*** Data records Section Begins ***

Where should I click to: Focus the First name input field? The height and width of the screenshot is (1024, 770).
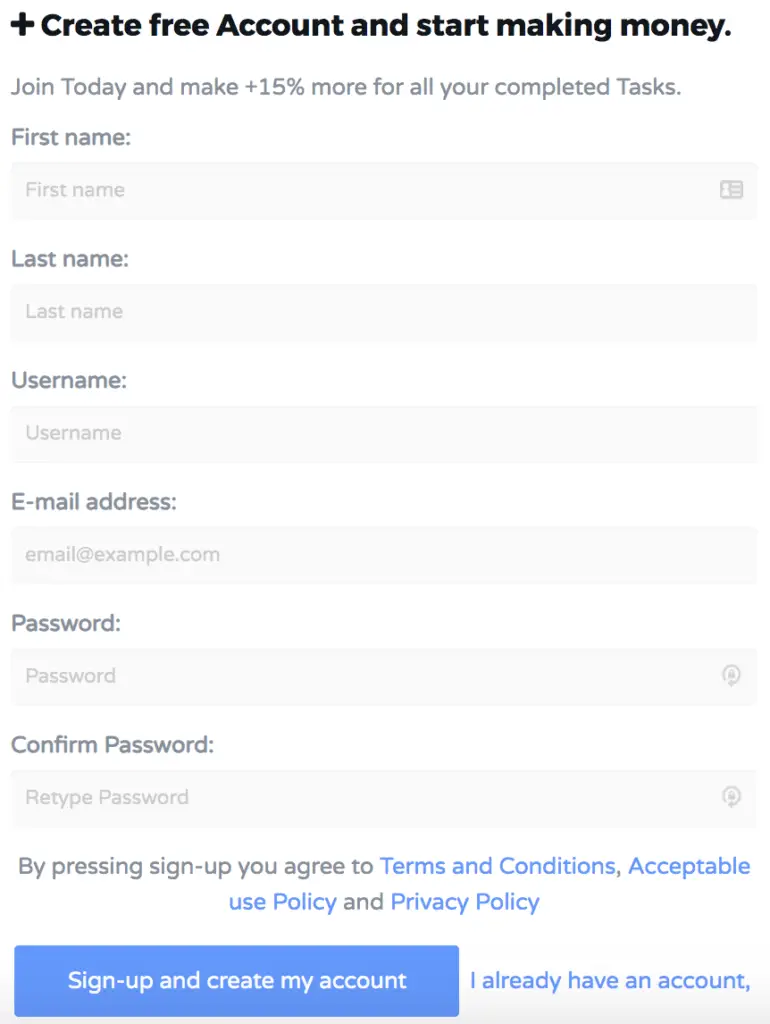click(384, 190)
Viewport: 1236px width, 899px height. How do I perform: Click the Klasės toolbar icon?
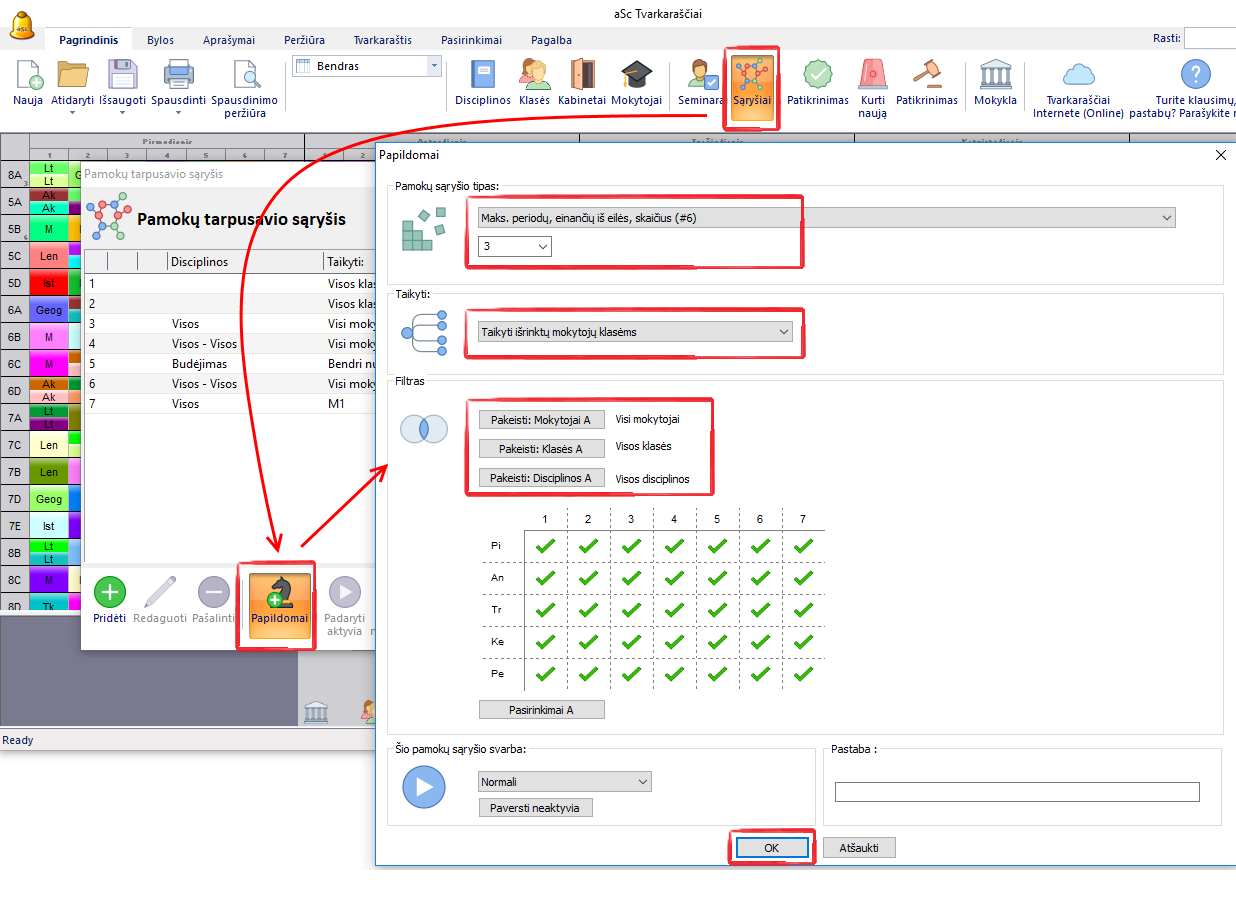point(534,76)
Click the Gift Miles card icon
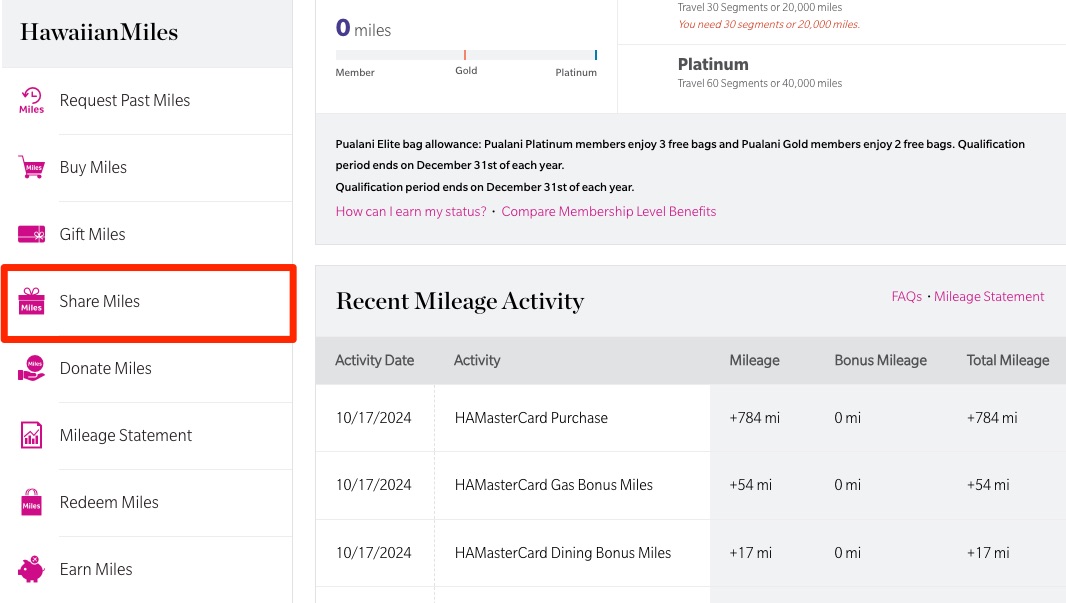This screenshot has height=603, width=1066. coord(32,234)
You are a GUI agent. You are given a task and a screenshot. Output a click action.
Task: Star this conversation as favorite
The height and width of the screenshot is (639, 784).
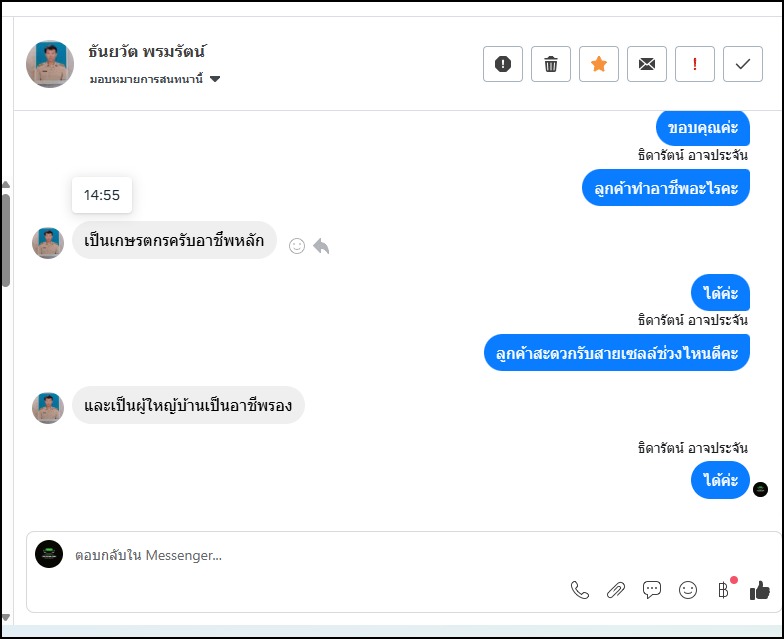[599, 64]
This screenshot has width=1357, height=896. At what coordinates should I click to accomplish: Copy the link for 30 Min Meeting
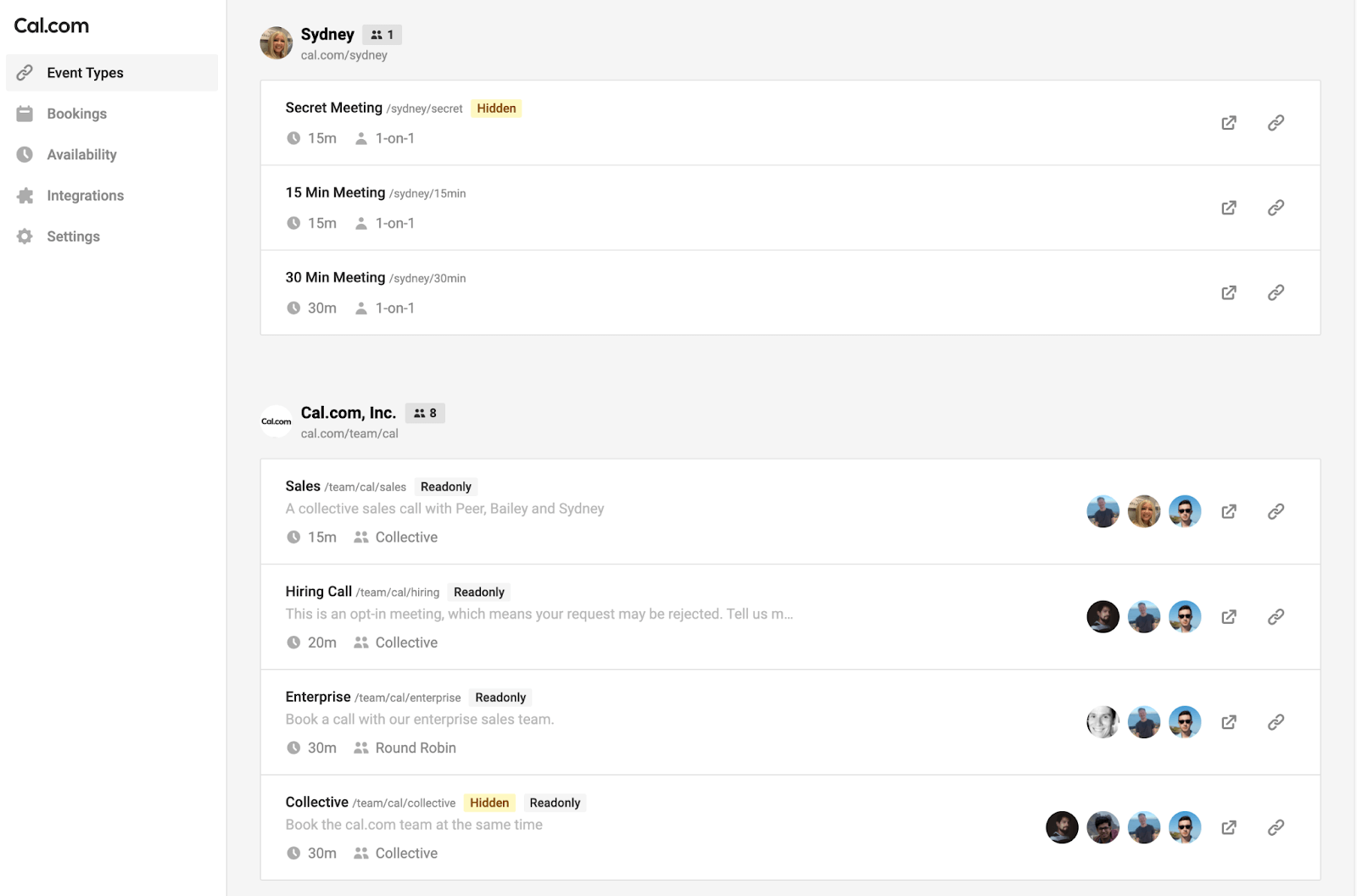(1276, 292)
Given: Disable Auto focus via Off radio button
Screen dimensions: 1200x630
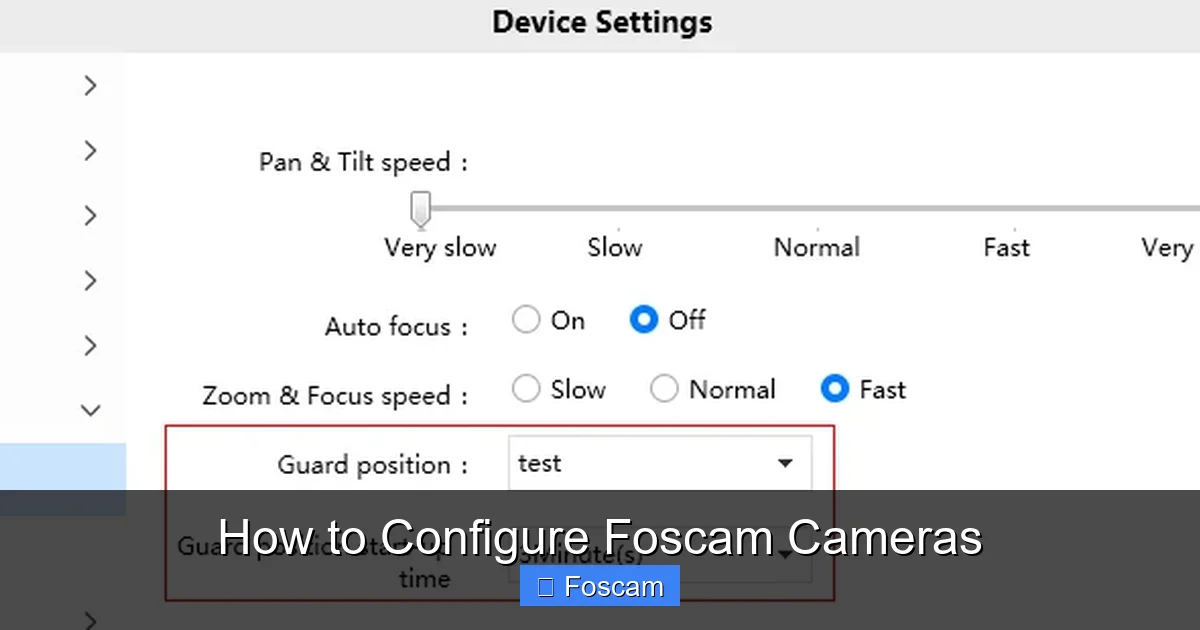Looking at the screenshot, I should click(x=643, y=318).
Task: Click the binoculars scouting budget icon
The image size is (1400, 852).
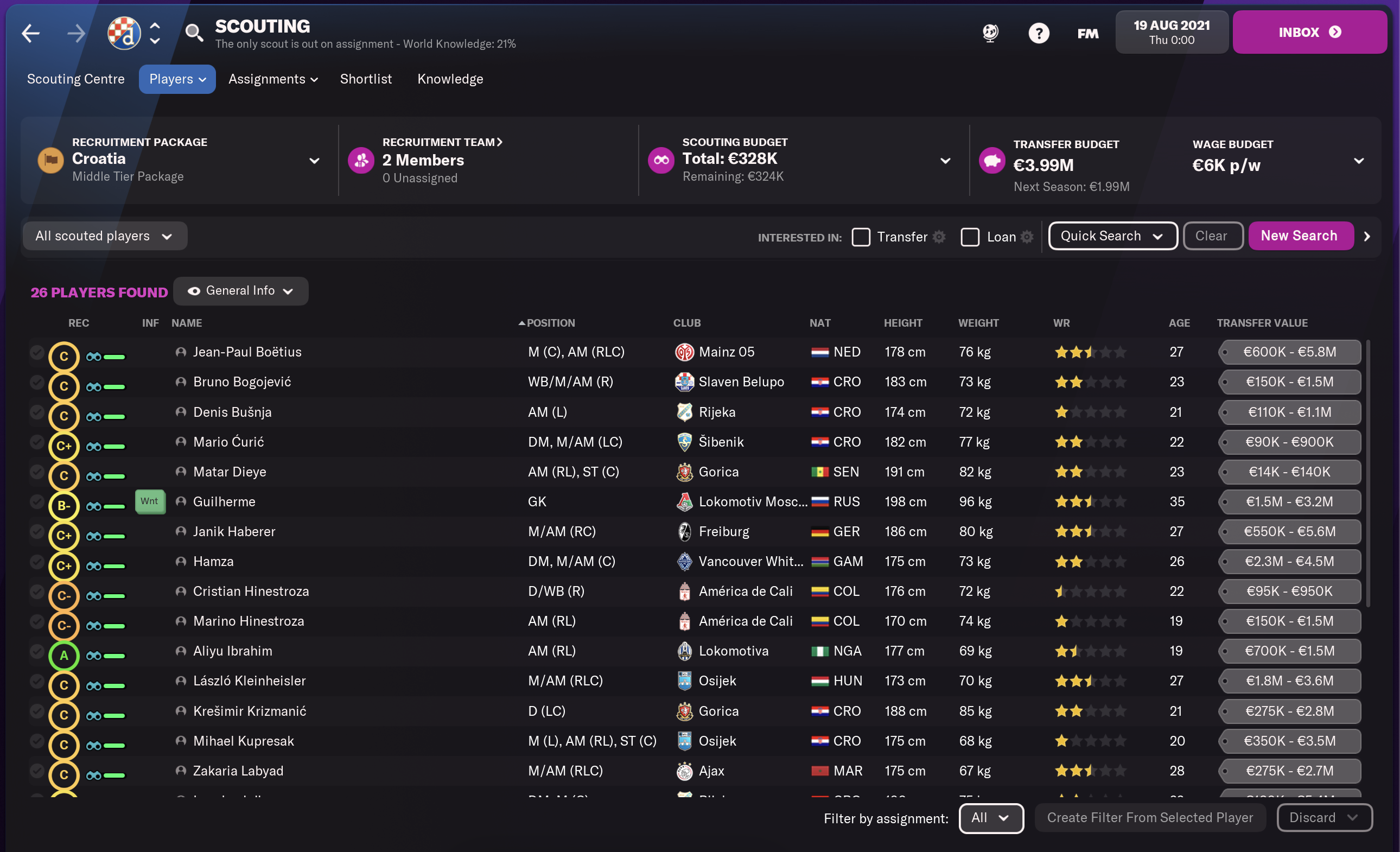Action: pos(660,160)
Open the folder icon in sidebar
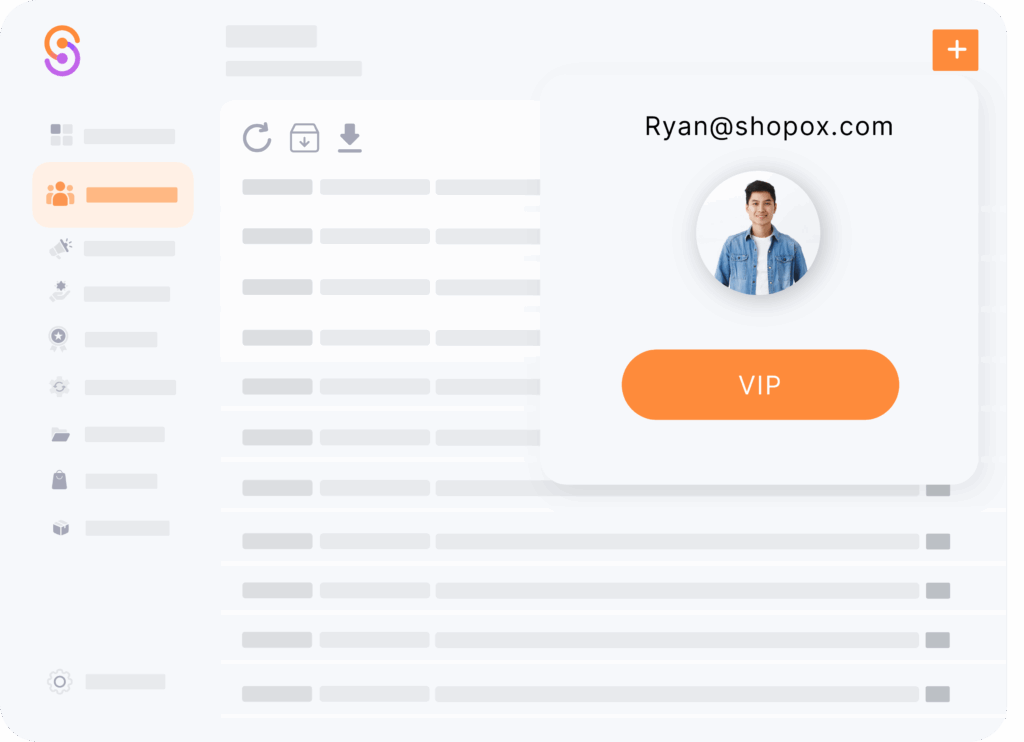The width and height of the screenshot is (1024, 742). [x=60, y=434]
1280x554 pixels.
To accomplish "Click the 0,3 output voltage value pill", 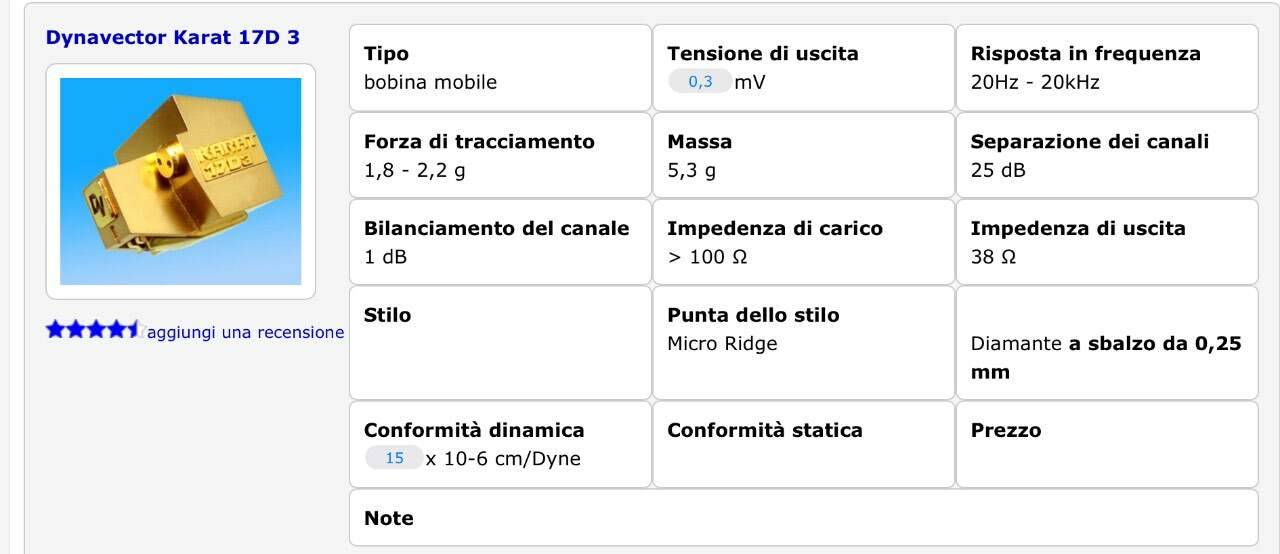I will pyautogui.click(x=700, y=82).
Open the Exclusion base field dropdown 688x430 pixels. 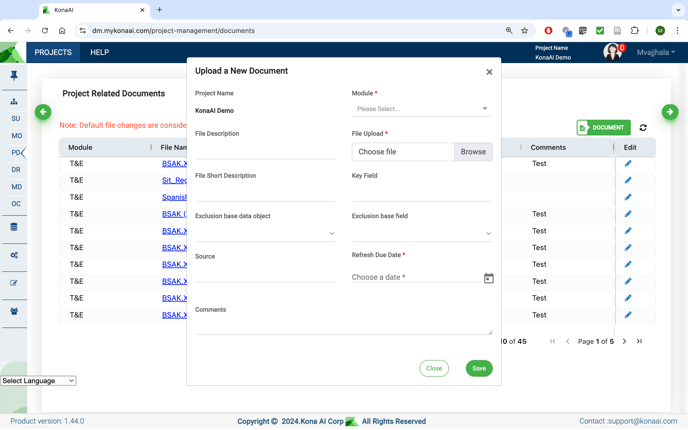(421, 233)
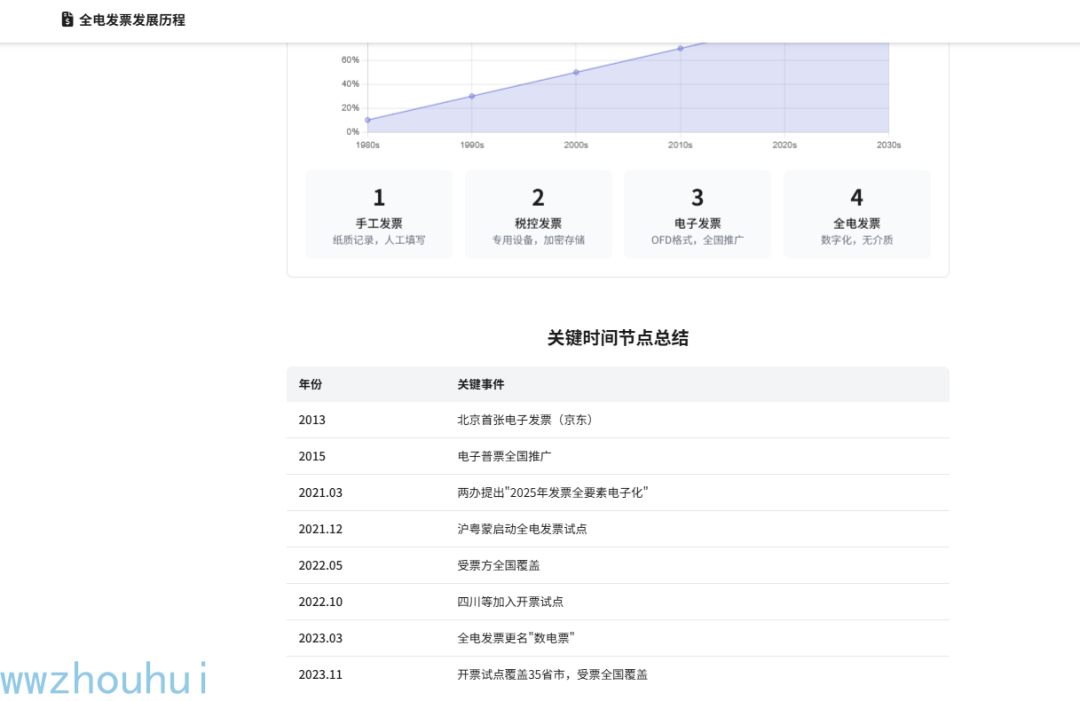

*** Data records Section Ends ***

→ Exercise objective: Using the records above, return verbatim only the part that opens with the line containing "Task: Click the" and closes with the line containing "1280x554 pixels."; pictures stay out.

→ Finished exercise:
Task: Click the binoculars scouting budget icon
The image size is (1400, 852).
Action: pos(660,160)
Open the folder icon in sidebar
The width and height of the screenshot is (1024, 742). [x=60, y=434]
1280x554 pixels.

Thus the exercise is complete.